In [None]:
!pip install dtreeviz

In [None]:
# box cox transform
from scipy.stats import boxcox
from sklearn.preprocessing import StandardScaler
import pandas as pd
from sklearn.model_selection import cross_val_score
from sklearn.linear_model import ElasticNet
from sklearn.ensemble import GradientBoostingRegressor
import numpy as np

The data, descriptions of the variables and some examples can be found here:
[house-pricese-from-kaggle-competition](https://www.kaggle.com/c/house-prices-advanced-regression-techniques/data)

In [None]:
!pwd

### data is from a kaggle-competition
Attention, the test data-set has no target; This is the part you are supposed to upload to kaggle for estimation of your modelling performance;

In [None]:
train = pd.read_csv('../data/train.csv', sep=",")
test = pd.read_csv('../data/test.csv')

train_ID = train['Id']
test_ID = test['Id']

train.drop('Id', axis = 1, inplace = True)
test.drop('Id', axis = 1, inplace = True)

SalePrice = train['SalePrice']
train.drop('SalePrice', axis=1, inplace = True)
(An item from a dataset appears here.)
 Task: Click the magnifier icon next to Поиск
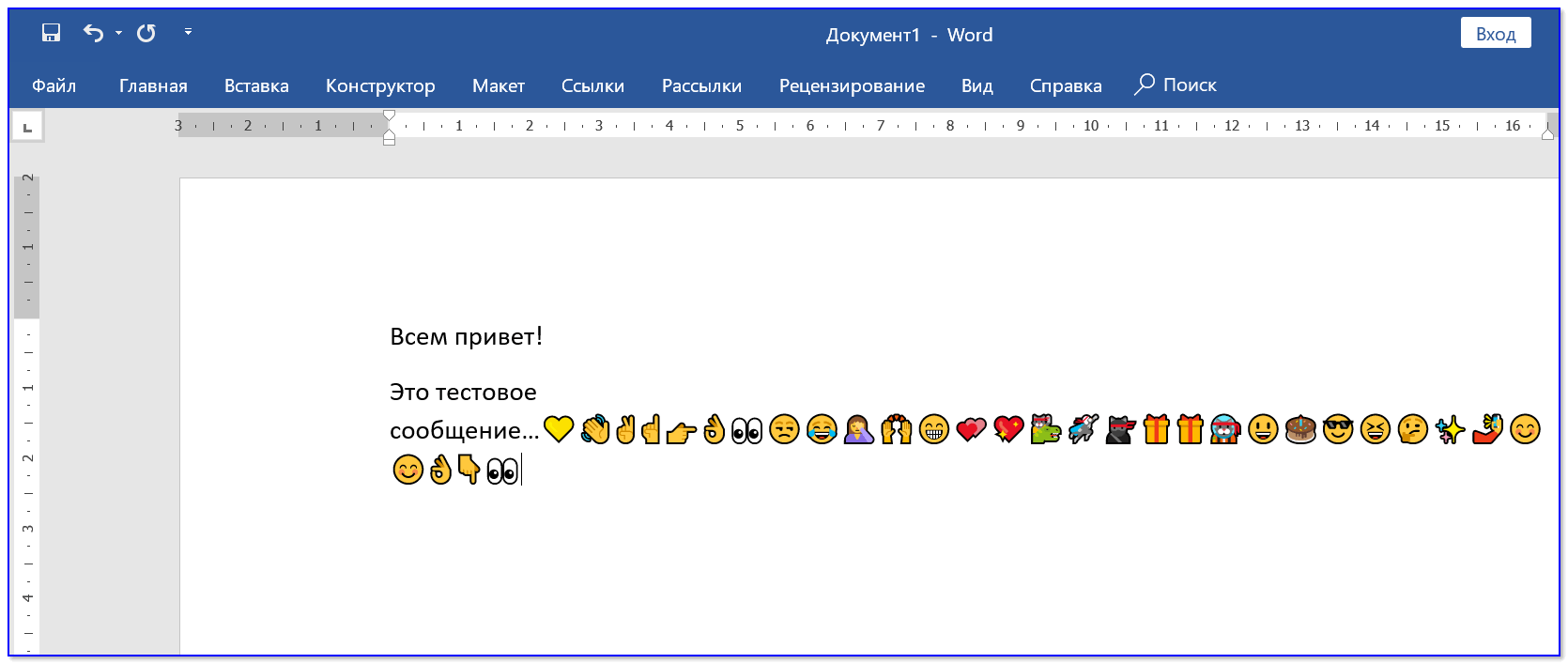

### now, we want data-leakage
We discussed at length, that train and test-set should be standardized and preprocessed independently; This is only true if we want a fair estimate about our algorithm's performance with new, unseen data.<br>
In the current case we want our training-procedure to be biased towards the test-set, because the test-set performance is what counts in kaggle-competitions.

In [None]:
data = pd.concat((train, test))
data.reset_index(drop = True, inplace = True)
# categorical and numericalvariables:

categorical = [var for var in train.columns if train[var].dtype=='O']
numerical = [var for var in train.columns if train[var].dtype!='O']

# Some preprocessing steps
### we fill missing values with the mean and add an extra variable indicating the missing position

In [None]:
data[categorical] = data[categorical].fillna('None')


## next, we substitute missing values with the mean of the variable and form new variables
## indicating the missing values. Sometimes data is not missing at random and the fact that
## data is missing might contain valuable information
variables_na = []
for val in numerical:
    data[val + '_na'] = pd.isnull(data[val])
    variables_na.append(val + '_na')
    data[val].fillna(data[val].mean(), inplace = True)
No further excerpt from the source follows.